LESETEXT –
An Tagen wie diesen zweifele ich manchmal an allem. Wie ist das möglich? Wie ist es überhaupt wahrscheinlich an Tagen wie diesen zu überleben? Nicht einfach still und leise wie ein alter Röhrenschirm zu implodieren, seine Sporen im Weltall zu verteilen und aufzubrechen ins Nichts endloser Galaxien?
Aufgerieben im Strudel des Alltäglichen
Nichts ist wie es sein soll. An Tagen wie diesen weiß ich nicht wie ich diesen Alltag schaffen soll. Sonntag im FReibad haben diese Gliederschmerzen begonnen, Montag lag ich flach. Dienstag haben wir mal so getan als wäre nichts und alles erledigt, so gut es eben ging. Und dann kommt die Quittung, postwendend.
Die Quittung kommt mit unabwendbarer Gewissheit. Wie ein Bumerang wummert es in meinem Kopf. Es ist vier Uhr morgens. Eine Hustenattacke verätzt meine entzündete Halsschleimhaut. Es hört nicht auf. Ich gehe gurgeln. Dann legen die Vögel vor dem Fenster mit ihrem alltäglichen Wahnsinns- Song-Contest los. Sie lobpreisen die Dämmerstunde, den Sonnenaufgang, den neuen Tag.

IHRE AUFGABEN –
1. Können Sie aus dem Text über Tage wie diese eine Stelle wortgetreu wiederholen? Beginnen Sie bei den Worten mit „An Tagen wie diesen zweifele“ und hören Sie nach „die Quittung, postwendend.“ auf.
2. Wie lässt sich der Text über Tage wie diese in genau zwei Sätzen zusammenfassen?
3. Wie geht der Text über Tage wie diese nach seinem letzten Satz weiter? Führen Sie ihn von dort aus fort.

DATENSATZINHALT –
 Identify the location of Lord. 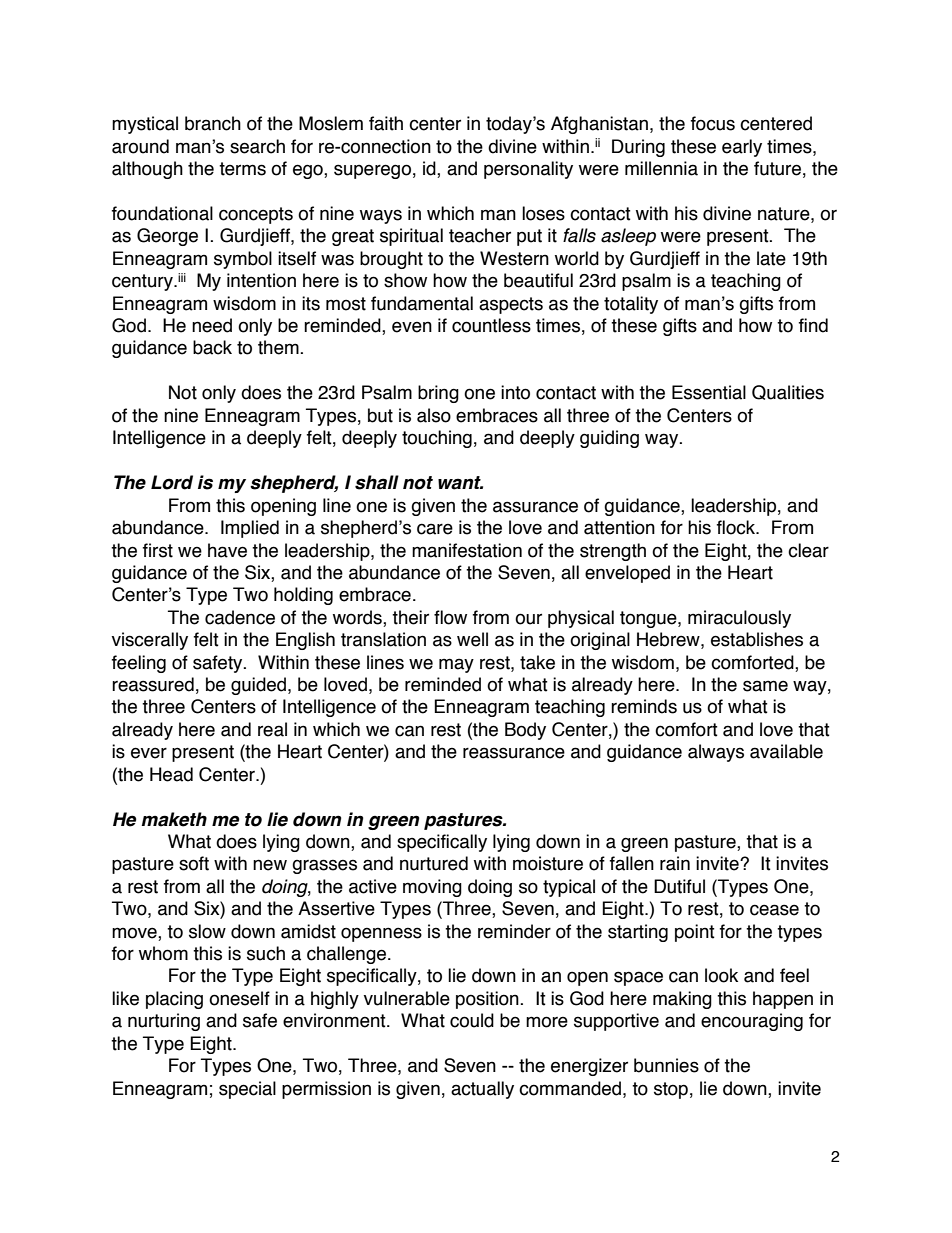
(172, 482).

---

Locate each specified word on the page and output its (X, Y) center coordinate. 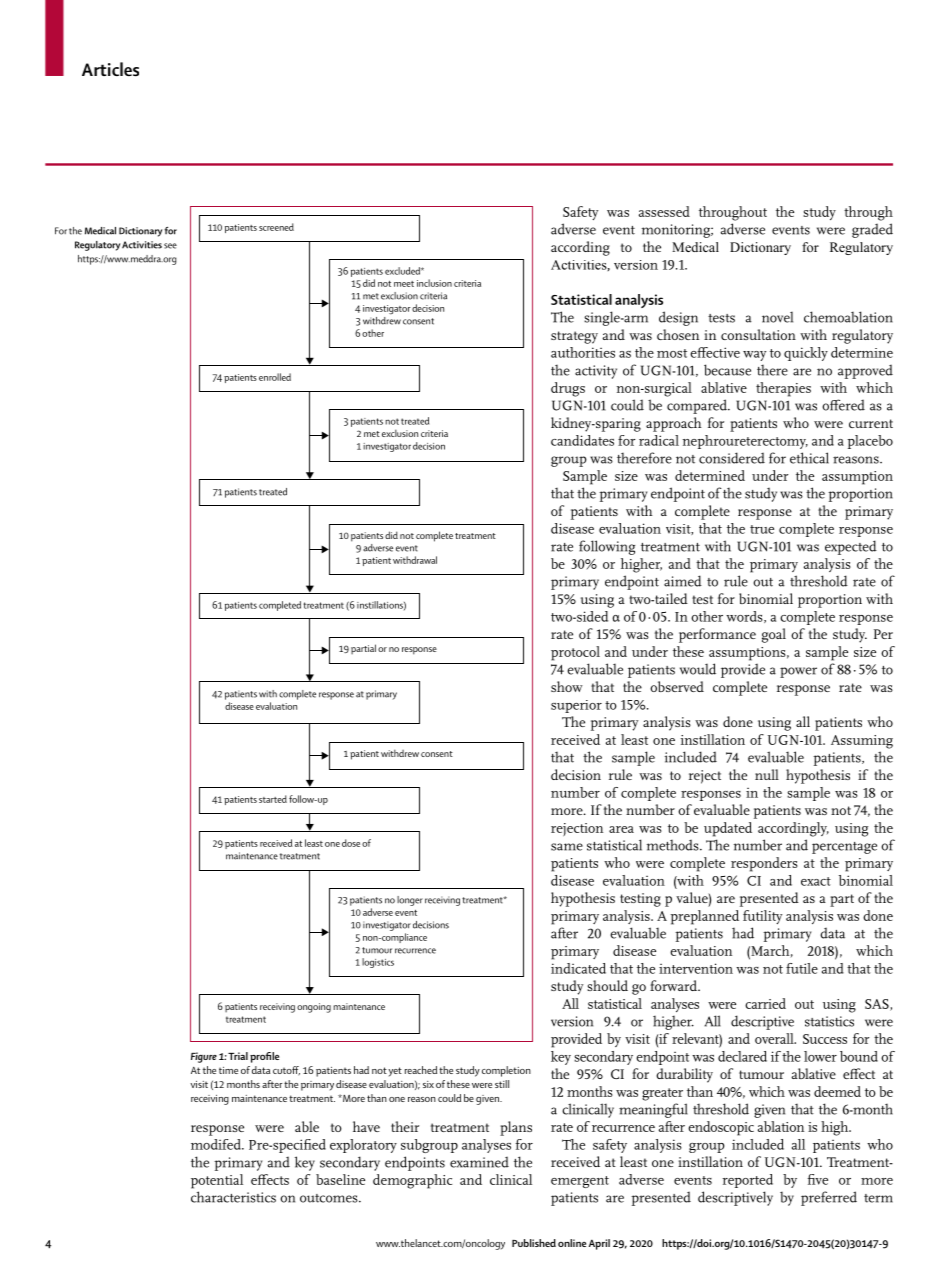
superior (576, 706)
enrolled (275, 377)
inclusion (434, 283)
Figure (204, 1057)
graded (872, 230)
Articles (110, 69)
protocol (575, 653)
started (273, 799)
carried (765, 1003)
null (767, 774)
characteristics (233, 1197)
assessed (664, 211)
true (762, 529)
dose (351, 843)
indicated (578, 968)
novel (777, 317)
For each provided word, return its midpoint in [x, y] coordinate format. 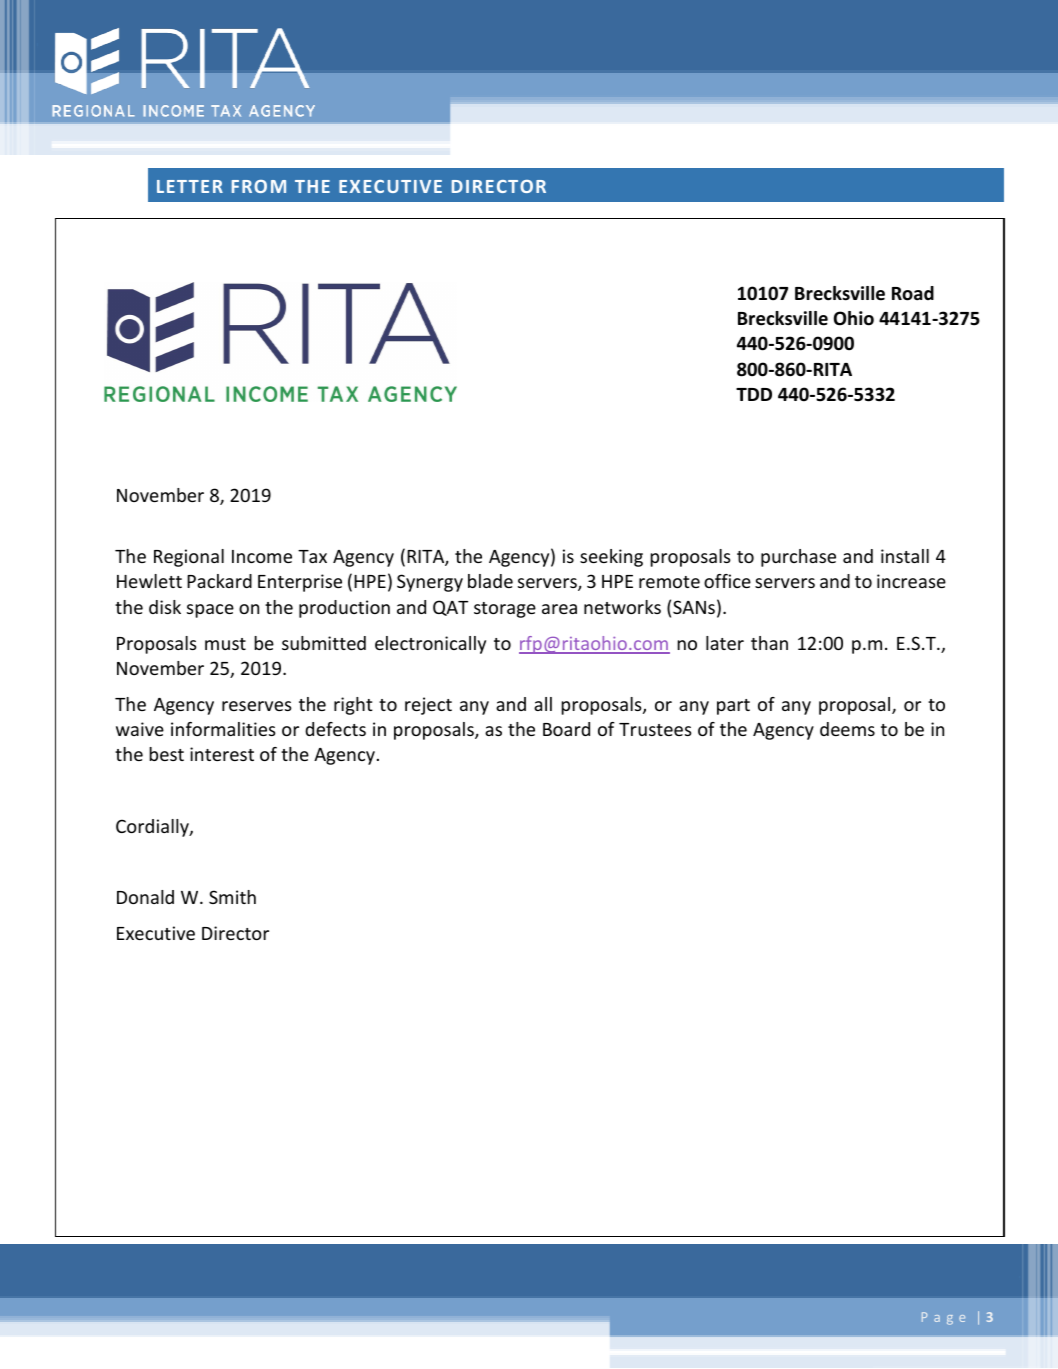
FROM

LÖSUNGEN –
1.
An Tagen wie diesen zweifele ich manchmal an allem. Wie ist das möglich? Wie ist es überhaupt wahrscheinlich an Tagen wie diesen zu überleben? Nicht einfach still und leise wie ein alter Röhrenschirm zu implodieren, seine Sporen im Weltall zu verteilen und aufzubrechen ins Nichts endloser Galaxien?
Aufgerieben im Strudel des Alltäglichen
Nichts ist wie es sein soll. An Tagen wie diesen weiß ich nicht wie ich diesen Alltag schaffen soll. Sonntag im FReibad haben diese Gliederschmerzen begonnen, Montag lag ich flach. Dienstag haben wir mal so getan als wäre nichts und alles erledigt, so gut es eben ging. Und dann kommt die Quittung, postwendend.

2. Die erzählende Person zweifelt an Tagen wie diesen an allem und weiß nicht, wie sie den Alltag schaffen soll, nachdem am Sonntag im Freibad Gliederschmerzen begonnen haben und sie am Montag flachlag. Um vier Uhr morgens quält sie eine Hustenattacke, sie geht gurgeln, und vor dem Fenster beginnen die Vögel, den neuen Tag zu lobpreisen.

3.
Ich lobpreise gar nichts. Ich will, dass die Welt einfach mal die Schnauze hält. Fenster zu nützt nichts. In einer Großfamilie, in der alle in ihren Zimmern auf einer Etage schlafen hörst du Schnaufen, Röcheln, Schnarchen, Traumfetzen, verträumte Lacher.
An Tagen wie diesen kannst Du eben nicht mehr einschlafen. Um 5.30 stehe ich auf, räume ein bisschen auf, denn in den letzten Tagen ist allerhand liegen geblieben. Alltag mit krank eben, Mama krank. Der Mann kommt bald darauf, muss los.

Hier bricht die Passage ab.